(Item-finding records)
..........
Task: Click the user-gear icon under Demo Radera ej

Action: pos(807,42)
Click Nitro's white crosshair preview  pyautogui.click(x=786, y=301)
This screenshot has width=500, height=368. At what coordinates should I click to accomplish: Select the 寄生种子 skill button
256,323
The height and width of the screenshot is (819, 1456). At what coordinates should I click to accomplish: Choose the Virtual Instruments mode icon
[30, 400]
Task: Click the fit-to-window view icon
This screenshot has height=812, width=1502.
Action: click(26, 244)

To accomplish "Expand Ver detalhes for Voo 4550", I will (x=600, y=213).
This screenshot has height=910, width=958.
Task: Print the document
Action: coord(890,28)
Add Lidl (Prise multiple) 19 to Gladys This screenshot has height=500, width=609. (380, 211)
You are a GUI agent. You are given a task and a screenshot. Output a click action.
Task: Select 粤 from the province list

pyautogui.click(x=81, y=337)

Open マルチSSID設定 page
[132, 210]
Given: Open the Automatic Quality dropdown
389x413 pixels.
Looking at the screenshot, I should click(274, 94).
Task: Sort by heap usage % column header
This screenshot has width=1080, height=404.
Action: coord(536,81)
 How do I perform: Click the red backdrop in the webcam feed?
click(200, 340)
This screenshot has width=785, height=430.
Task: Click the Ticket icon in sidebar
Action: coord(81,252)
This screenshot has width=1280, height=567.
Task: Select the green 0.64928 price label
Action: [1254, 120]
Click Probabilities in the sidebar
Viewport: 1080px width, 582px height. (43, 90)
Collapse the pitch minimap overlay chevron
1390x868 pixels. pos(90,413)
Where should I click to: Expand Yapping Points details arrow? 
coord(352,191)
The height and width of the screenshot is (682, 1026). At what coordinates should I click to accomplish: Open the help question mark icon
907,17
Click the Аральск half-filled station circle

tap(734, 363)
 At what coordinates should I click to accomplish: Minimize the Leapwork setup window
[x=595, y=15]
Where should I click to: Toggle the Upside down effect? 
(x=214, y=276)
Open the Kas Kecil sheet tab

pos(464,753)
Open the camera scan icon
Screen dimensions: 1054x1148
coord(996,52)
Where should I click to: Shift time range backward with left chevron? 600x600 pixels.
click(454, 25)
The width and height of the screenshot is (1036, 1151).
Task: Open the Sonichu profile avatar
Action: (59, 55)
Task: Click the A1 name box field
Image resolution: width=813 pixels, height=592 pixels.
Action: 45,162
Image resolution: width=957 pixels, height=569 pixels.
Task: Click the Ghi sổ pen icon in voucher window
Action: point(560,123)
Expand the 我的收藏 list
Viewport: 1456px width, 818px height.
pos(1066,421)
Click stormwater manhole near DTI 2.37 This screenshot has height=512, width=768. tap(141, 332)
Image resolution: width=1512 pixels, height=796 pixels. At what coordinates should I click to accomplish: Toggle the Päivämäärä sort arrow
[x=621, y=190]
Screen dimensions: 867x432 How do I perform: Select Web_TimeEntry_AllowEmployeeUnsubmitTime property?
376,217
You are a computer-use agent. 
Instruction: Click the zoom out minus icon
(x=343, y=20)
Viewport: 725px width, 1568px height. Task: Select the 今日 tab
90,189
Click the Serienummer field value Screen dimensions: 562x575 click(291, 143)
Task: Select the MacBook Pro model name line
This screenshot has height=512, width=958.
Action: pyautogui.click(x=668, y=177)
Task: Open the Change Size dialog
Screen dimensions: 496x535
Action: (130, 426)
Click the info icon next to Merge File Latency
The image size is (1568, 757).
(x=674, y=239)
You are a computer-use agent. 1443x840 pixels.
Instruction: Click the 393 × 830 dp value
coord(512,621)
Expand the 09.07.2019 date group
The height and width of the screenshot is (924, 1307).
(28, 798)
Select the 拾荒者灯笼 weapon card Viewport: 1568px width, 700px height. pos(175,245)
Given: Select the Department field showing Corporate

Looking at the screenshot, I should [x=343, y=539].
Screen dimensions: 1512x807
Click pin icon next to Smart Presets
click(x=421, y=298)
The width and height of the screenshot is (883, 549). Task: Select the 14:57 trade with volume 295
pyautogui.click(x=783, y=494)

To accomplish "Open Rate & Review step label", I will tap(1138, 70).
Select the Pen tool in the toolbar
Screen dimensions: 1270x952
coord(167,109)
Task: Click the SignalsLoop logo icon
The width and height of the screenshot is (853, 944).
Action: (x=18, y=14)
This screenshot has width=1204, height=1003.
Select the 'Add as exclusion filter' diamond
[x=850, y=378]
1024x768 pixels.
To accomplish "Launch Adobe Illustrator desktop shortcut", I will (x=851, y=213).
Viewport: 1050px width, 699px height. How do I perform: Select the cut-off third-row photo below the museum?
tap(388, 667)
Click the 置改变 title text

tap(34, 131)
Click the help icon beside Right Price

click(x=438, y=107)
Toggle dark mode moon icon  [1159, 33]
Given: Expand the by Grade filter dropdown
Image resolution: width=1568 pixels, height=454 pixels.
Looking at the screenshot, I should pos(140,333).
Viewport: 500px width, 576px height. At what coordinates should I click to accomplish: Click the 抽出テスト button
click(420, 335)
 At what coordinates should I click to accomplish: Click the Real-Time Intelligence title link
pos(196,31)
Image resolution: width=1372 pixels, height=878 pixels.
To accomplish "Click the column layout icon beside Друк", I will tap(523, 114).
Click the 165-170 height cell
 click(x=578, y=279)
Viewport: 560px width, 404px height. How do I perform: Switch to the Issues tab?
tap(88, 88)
..........
SHORT PROBLEM: Reproduce every line of the records above word for word, without changing or leaving out anything.

RESPONSE TO THE EXERCISE:
Task: Click the user-gear icon under Demo Radera ej

Action: pos(807,42)
Click Nitro's white crosshair preview  pyautogui.click(x=786, y=301)
This screenshot has width=500, height=368. At what coordinates should I click to accomplish: Select the 寄生种子 skill button
256,323
The height and width of the screenshot is (819, 1456). At what coordinates should I click to accomplish: Choose the Virtual Instruments mode icon
[30, 400]
Task: Click the fit-to-window view icon
This screenshot has height=812, width=1502.
Action: click(26, 244)

To accomplish "Expand Ver detalhes for Voo 4550", I will (x=600, y=213).
This screenshot has height=910, width=958.
Task: Print the document
Action: coord(890,28)
Add Lidl (Prise multiple) 19 to Gladys This screenshot has height=500, width=609. (380, 211)
You are a GUI agent. You are given a task and a screenshot. Output a click action.
Task: Select 粤 from the province list

pyautogui.click(x=81, y=337)

Open マルチSSID設定 page
[132, 210]
Given: Open the Automatic Quality dropdown
389x413 pixels.
Looking at the screenshot, I should click(274, 94).
Task: Sort by heap usage % column header
This screenshot has width=1080, height=404.
Action: coord(536,81)
 How do I perform: Click the red backdrop in the webcam feed?
click(200, 340)
This screenshot has width=785, height=430.
Task: Click the Ticket icon in sidebar
Action: coord(81,252)
This screenshot has width=1280, height=567.
Task: Select the green 0.64928 price label
Action: [1254, 120]
Click Probabilities in the sidebar
Viewport: 1080px width, 582px height. (43, 90)
Collapse the pitch minimap overlay chevron
1390x868 pixels. pos(90,413)
Where should I click to: Expand Yapping Points details arrow? 
coord(352,191)
The height and width of the screenshot is (682, 1026). At what coordinates should I click to accomplish: Open the help question mark icon
907,17
Click the Аральск half-filled station circle

tap(734, 363)
 At what coordinates should I click to accomplish: Minimize the Leapwork setup window
[x=595, y=15]
Where should I click to: Toggle the Upside down effect? 
(x=214, y=276)
Open the Kas Kecil sheet tab

pos(464,753)
Open the camera scan icon
Screen dimensions: 1054x1148
coord(996,52)
Where should I click to: Shift time range backward with left chevron? 600x600 pixels.
click(454, 25)
The width and height of the screenshot is (1036, 1151).
Task: Open the Sonichu profile avatar
Action: (59, 55)
Task: Click the A1 name box field
Image resolution: width=813 pixels, height=592 pixels.
Action: 45,162
Image resolution: width=957 pixels, height=569 pixels.
Task: Click the Ghi sổ pen icon in voucher window
Action: point(560,123)
Expand the 我的收藏 list
Viewport: 1456px width, 818px height.
pos(1066,421)
Click stormwater manhole near DTI 2.37 This screenshot has height=512, width=768. tap(141, 332)
Image resolution: width=1512 pixels, height=796 pixels. At what coordinates should I click to accomplish: Toggle the Päivämäärä sort arrow
[x=621, y=190]
Screen dimensions: 867x432 How do I perform: Select Web_TimeEntry_AllowEmployeeUnsubmitTime property?
376,217
You are a computer-use agent. 
Instruction: Click the zoom out minus icon
(x=343, y=20)
Viewport: 725px width, 1568px height. Task: Select the 今日 tab
90,189
Click the Serienummer field value Screen dimensions: 562x575 click(291, 143)
Task: Select the MacBook Pro model name line
This screenshot has height=512, width=958.
Action: pyautogui.click(x=668, y=177)
Task: Open the Change Size dialog
Screen dimensions: 496x535
Action: (130, 426)
Click the info icon next to Merge File Latency
The image size is (1568, 757).
(x=674, y=239)
You are a computer-use agent. 1443x840 pixels.
Instruction: Click the 393 × 830 dp value
coord(512,621)
Expand the 09.07.2019 date group
The height and width of the screenshot is (924, 1307).
(28, 798)
Select the 拾荒者灯笼 weapon card Viewport: 1568px width, 700px height. pos(175,245)
Given: Select the Department field showing Corporate

Looking at the screenshot, I should [x=343, y=539].
Screen dimensions: 1512x807
Click pin icon next to Smart Presets
click(x=421, y=298)
The width and height of the screenshot is (883, 549). Task: Select the 14:57 trade with volume 295
pyautogui.click(x=783, y=494)

To accomplish "Open Rate & Review step label", I will tap(1138, 70).
Select the Pen tool in the toolbar
Screen dimensions: 1270x952
coord(167,109)
Task: Click the SignalsLoop logo icon
The width and height of the screenshot is (853, 944).
Action: (x=18, y=14)
This screenshot has width=1204, height=1003.
Select the 'Add as exclusion filter' diamond
[x=850, y=378]
1024x768 pixels.
To accomplish "Launch Adobe Illustrator desktop shortcut", I will (x=851, y=213).
Viewport: 1050px width, 699px height. How do I perform: Select the cut-off third-row photo below the museum?
tap(388, 667)
Click the 置改变 title text

tap(34, 131)
Click the help icon beside Right Price

click(x=438, y=107)
Toggle dark mode moon icon  [1159, 33]
Given: Expand the by Grade filter dropdown
Image resolution: width=1568 pixels, height=454 pixels.
Looking at the screenshot, I should pos(140,333).
Viewport: 500px width, 576px height. At what coordinates should I click to accomplish: Click the 抽出テスト button
click(420, 335)
 At what coordinates should I click to accomplish: Click the Real-Time Intelligence title link
pos(196,31)
Image resolution: width=1372 pixels, height=878 pixels.
To accomplish "Click the column layout icon beside Друк", I will tap(523, 114).
Click the 165-170 height cell
 click(x=578, y=279)
Viewport: 560px width, 404px height. How do I perform: Switch to the Issues tab?
tap(88, 88)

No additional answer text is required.